The Application of the Lymphoma International Prognostic Index to Predict Venous Thromboembolic Events in Diffuse Large B-Cell Lymphoma Patients.

BACKGROUND: Venous thromboembolic events (VTE) are commonly encountered in patients with lymphoma. Several risk assessments models (RAM) had attempted to identify higher risk patients with varying success. The International Prognostic Index (IPI) is a clinicopathological tool developed to help predict both response to treatment and prognosis of patients with diffuse large B-cell lymphoma (DLBCL).
OBJECTIVE: In this study, we utilize the IPI index to identify group of patients with DLBCL at higher risk for VTE. PATIENTS/
METHODS: Patients with pathologically-confirmed diagnosis of DLBCL and with image-confirmed VTE, treated and followed at our institution were included. Rates of VTE was calculated for each risk category.
RESULTS: A total of 373 patients, median age 49 (range: 18-90) years were included. VTE were reported in 56 (15.0%) patients; 51 (91.1%) had active disease while 29 (51.8%) were ambulatory at time of VTE diagnosis. VTE rates were particularly high among patients with poor performance status (26.2%, P=0.028) and high LDH (19.0%, P=0.023). Applying the age-adjusted IPI separated patients into two risk categories; VTE were diagnosed in 9.7% in patients with "low and low-intermediate" scores compared to 19.8% in patients with "high and high-intermediate" scores, P=0.020.
CONCLUSIONS: The original IPI and its modified versions, routinely used at diagnosis as a prognostic and predictive tool for patients with DLBCL, can also be utilized to define high risk patients for VTE; the risk of whom might be high enough to recommend thromboprophylaxis even in the ambulatory settings. More work is needed to refine and improve currently available RAMs.

Introduction

Venous thromboembolic events (VTE) are commonly encountered in patients with cancer (1). Compared to most patients with other tumors, it is widely believed that patients with non-Hodgkin’s lymphoma (NHL) are at even higher risk for VTE, especially those undergoing chemotherapy where VTE rate may reach 15% or higher (2, 3). Such episodes can be fatal, may delay chemotherapy and important invasive interventions and may lead to chronic complications that may negatively affective the quality of life (QoL) of survivors (4).

Diffuse large B-cell Non-Hodgkin’s lymphoma (DLBCL) is one of the aggressive and the most common histologic subtype of non-Hodgkin lymphoma (NHL), accounting for almost 25% of NHL encountered among adults worldwide (5, 6). Its incidence increases with age; the median age at presentation is 64 years but appears to be younger for other ethnicities, like African-American (7).

Thromboprophylaxis for surgical and medical patients, including those with cancer, admitted to the hospital with acute medical problem or for surgical intervention is widely practiced and improving (8). However, patients with cancer, including those receiving infusion chemotherapy, are treated in the outpatient settings. Many studies had shown that majority of cancer patients develop their VTE while in ambulatory settings where VTE prophylaxis is not routinely practiced (9).

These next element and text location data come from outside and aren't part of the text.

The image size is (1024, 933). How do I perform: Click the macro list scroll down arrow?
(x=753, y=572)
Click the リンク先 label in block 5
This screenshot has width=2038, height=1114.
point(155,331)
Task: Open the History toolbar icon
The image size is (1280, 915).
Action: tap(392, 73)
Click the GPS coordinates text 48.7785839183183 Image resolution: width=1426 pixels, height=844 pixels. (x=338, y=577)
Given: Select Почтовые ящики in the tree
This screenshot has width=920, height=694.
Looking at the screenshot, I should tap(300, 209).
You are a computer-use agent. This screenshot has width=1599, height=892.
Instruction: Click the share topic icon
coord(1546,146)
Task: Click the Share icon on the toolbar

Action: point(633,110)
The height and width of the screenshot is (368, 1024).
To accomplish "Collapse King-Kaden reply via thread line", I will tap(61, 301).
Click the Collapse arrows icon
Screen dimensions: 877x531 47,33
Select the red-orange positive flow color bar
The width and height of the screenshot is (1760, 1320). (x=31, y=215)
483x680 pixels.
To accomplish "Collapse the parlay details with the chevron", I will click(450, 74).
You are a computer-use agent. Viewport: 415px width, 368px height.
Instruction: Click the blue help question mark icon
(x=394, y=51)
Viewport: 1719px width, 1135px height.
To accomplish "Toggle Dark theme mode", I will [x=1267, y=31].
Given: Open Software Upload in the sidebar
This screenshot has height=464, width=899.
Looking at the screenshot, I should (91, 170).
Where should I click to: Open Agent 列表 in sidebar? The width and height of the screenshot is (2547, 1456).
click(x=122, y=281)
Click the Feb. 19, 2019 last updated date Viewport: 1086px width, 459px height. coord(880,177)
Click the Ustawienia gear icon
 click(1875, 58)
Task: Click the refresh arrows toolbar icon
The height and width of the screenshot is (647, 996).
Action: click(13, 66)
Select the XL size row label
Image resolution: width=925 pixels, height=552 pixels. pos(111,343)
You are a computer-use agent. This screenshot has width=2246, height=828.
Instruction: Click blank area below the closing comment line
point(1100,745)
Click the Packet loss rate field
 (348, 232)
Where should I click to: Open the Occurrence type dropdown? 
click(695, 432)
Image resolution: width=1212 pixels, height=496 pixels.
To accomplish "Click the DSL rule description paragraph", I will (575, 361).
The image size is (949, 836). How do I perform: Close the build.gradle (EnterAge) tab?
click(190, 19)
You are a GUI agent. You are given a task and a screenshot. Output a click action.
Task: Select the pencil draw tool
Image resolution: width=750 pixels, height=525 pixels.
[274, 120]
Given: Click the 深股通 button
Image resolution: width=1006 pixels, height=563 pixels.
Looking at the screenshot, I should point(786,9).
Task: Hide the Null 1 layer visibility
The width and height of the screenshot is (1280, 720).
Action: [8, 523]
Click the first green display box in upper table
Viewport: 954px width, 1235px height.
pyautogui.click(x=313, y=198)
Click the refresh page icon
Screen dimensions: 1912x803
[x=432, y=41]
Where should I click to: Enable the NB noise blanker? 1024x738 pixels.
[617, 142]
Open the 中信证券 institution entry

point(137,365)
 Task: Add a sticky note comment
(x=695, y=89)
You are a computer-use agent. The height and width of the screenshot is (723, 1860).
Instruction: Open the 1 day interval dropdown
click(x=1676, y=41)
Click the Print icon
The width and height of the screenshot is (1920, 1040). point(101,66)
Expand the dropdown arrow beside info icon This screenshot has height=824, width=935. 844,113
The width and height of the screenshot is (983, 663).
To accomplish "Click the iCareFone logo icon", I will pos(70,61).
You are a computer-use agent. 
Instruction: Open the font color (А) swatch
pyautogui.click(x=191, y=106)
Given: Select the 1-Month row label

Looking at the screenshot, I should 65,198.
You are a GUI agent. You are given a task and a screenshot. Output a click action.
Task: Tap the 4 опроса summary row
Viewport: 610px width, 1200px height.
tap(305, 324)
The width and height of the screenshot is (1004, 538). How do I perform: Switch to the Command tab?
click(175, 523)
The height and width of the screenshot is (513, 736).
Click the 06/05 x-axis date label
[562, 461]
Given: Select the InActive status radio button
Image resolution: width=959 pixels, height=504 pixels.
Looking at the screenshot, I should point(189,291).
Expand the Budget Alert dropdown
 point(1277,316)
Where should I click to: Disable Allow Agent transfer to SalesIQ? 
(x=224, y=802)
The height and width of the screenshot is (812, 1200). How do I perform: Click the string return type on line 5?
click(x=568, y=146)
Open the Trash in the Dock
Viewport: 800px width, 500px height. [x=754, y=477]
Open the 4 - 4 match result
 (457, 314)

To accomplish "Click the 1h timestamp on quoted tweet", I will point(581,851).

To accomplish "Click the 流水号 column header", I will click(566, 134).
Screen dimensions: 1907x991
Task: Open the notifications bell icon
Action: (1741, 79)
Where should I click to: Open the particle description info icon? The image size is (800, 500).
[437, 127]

Several risk assessments models (RAM) for chemotherapy-associated thrombosis attempted to identify patients at higher risk for VTE (10–13). Due to poor discriminatory performance, particularly when studied on a single disease cohort, most of such models have proven to be of limited clinical utility (14–17). Given these limitations, Antic et al. developed and validated a new model, known as the Thrombosis Lymphoma (ThroLy) score, to predict thromboembolic events in lymphoma patients (18, 19).

The International Prognostic Index (IPI) is a simple tool utilizes clinicopathological parameters [age, lactate dehydrogenase (LDH), number/sites of involvement, stage and patients’ performance status (PS)], developed to aid predict both response to treatment and prognosis of patients with newly diagnosed DLBCL. The age-adjusted IPI is a modified version with both age and extra nodal disease were dropped, while the Revised IPI (R-IPI) utilized the same 5 factors but grouped the patients into 3 (not 4) risk levels (very good, good and poor) (20, 21).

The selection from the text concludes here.